744 - Romana saltatio (Paris-Rome-Paris) (4)
Romana saltatio
(Paris-Rome-Paris, 20 octobre – 2 novembre 2016)
Journal extime en écho
[Paris-Porto-Lisbonne, 10-23 février 2017]
IV
22 octobre
Je me lève tard — après neuf heures, signe, de mon côté, que je dois me laisser dormir un peu avant des rythmes romains, plus soutenus sans doute.
Je m’aperçois que les cartons d’invitation que j’ai pour des films ne sont pas valables le week-end… Je visite, par conséquent, deux expositions, celle du Musée du Luxembourg consacrée à l’œuvre de Fantin-Latour (dont j’ai beaucoup aimé les autoportraits de jeunesse — et moins goûté les paraphrases opératiques wagnériennes), après celle du Musée de la vie romantique, l’Œil de Baudelaire. (Je m'amuse que, dans sa dédicace de Madame Bovary, Flaubert ait orthographié Beaudelaire le nom du poète. Sur les poèmes manuscrits, les barres des T se déploient, immenses, tels des pantographes repliés courant sur des fondrières, ou des ponts enjambant des gouffres amers…
J’achève cette plongée dans le XIXe siècle en passant par la rue Férou pour me rendre jusque Saint-Sulpice, où je photographie des pans entiers du Bateau ivre — puisque reproduits sur des murs —, que j’enverrai le surlendemain à T.
23 octobre
Je passe une après-midi agréable avec B.
Nous nous sommes donné rendez-vous devant le musée Marmottan.

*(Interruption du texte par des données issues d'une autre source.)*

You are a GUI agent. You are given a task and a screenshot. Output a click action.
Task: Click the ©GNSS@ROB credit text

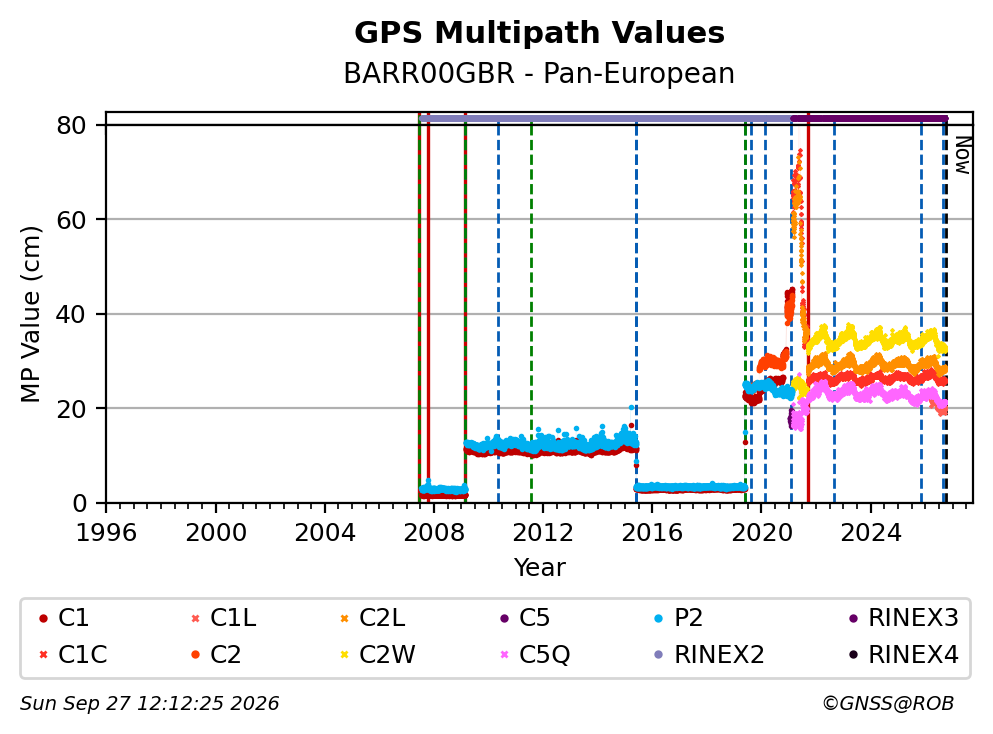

L’exposition (Hodler, Monet, Munch : peindre l’impossible) nous plaît à tous les deux — et, cette fois, à l’inverse de celle sur l’œuvre de Klee, plus à moi (peut-être), puisque la relativement petite surface et le manque de recul — selon B. — a pu gêner sa perception des toiles.

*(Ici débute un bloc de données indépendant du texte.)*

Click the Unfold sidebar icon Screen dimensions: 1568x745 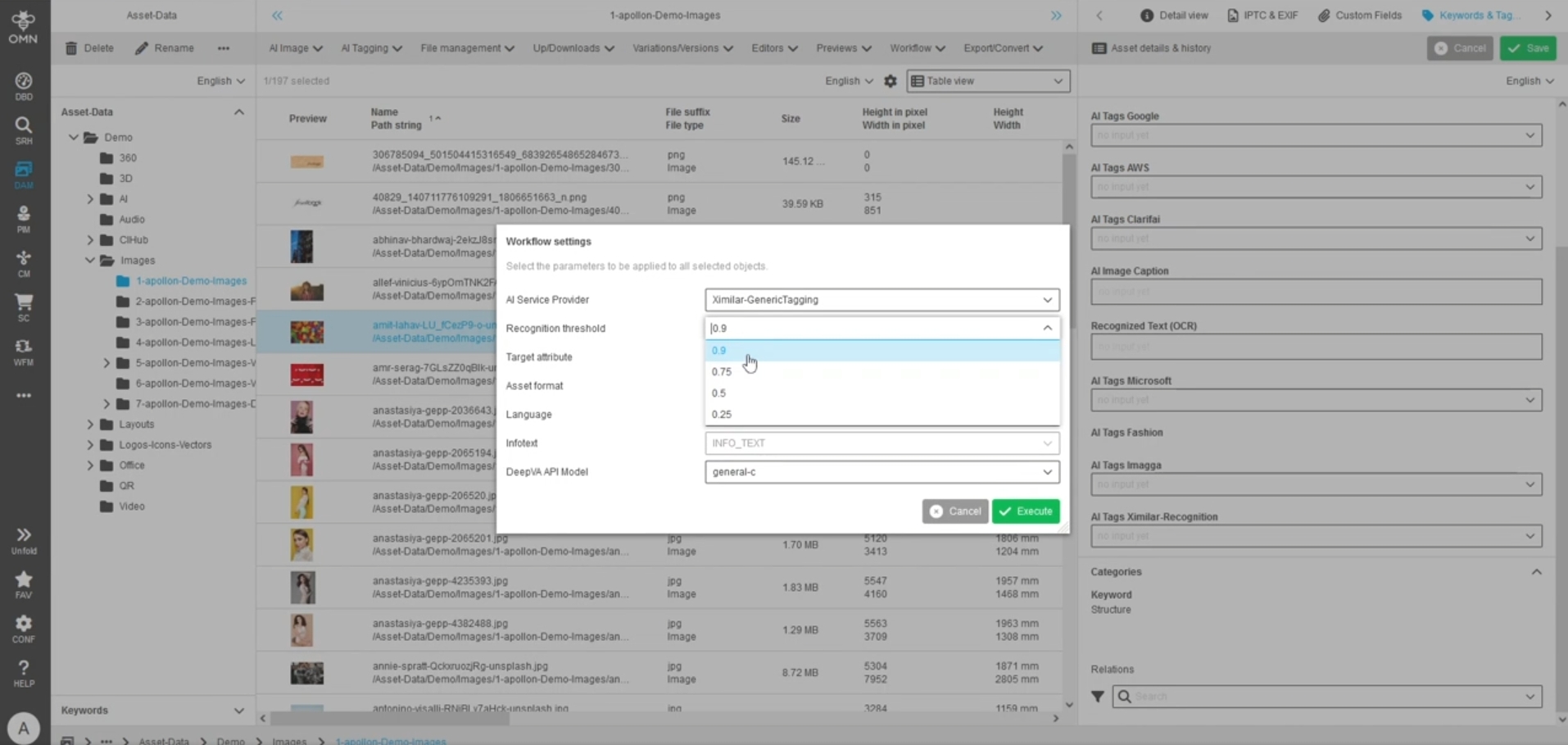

Dans la galerie en boucles dévolue aux Monet, les conversations, les rires se débondent : des gens bruyants comme jamais s’égaillent comme s’ils s’étaient retenus alors qu’ils visitaient l’exposition.
L’espace en a été rénové, les fonds en sont plus beaux, les tableaux, mieux éclairés, mais le plaisir en est en partie gâché.
Une pluie battante nous attend à l’extérieur.
Les cafés (et salons de thé) près de la Muette ne me plaisent pas du tout et B. propose que nous allions à la Butte-aux-Cailles. Nous sommes bientôt attablés, bien accueillis, dans un petit café sympathique qui pratiquent des prix provinciaux, et je me dis que je reviendrai avec N***, qui, s’il connaît bien son XIIIe, le quartier Mouffetard, ne m’a jamais entraîné dans ce quartier.
Nous parlons de S. (comme d’ordinaire), de mes parents. Je lui raconte que mon père, la veille de mon départ, a appelé une amie de longue date qui devait fêter ses quatre-vingts ans pour avoir des nouvelles de l’invitation lancée quelques mois auparavant : celle-ci s’était vivement étonnée de sa demande, puisqu’il avait répondu depuis longtemps devoir venir et que, par conséquent, ils étaient attendus, ma mère et lui, à la date annoncée. Mon père ne se souvenait plus avoir répondu à un carton d’invitation, et se désolait, par conséquent, que sa mémoire lui joue ainsi des tours. Je lui avais alors rappelé la fois où je ne me souvenais en rien avoir retiré à la gare un billet de train auprès d’une borne en accès libre, y être retourné ensuite, m’être escrimé à vouloir l’imprimer à nouveau, puis avoir copieusement — sans l’insulter, mais j’en étais à deux doigts — invectivé mon interlocuteur de la SNCF contacté par téléphone, qui prétendait placidement que j’avais nécessairement déjà conclu l’opération. Le lendemain, le jour même de m’en aller, mû par une soudaine vérification, je retrouvais le billet, précieusement conservé dans le seul endroit logique où je l’avais pu mettre…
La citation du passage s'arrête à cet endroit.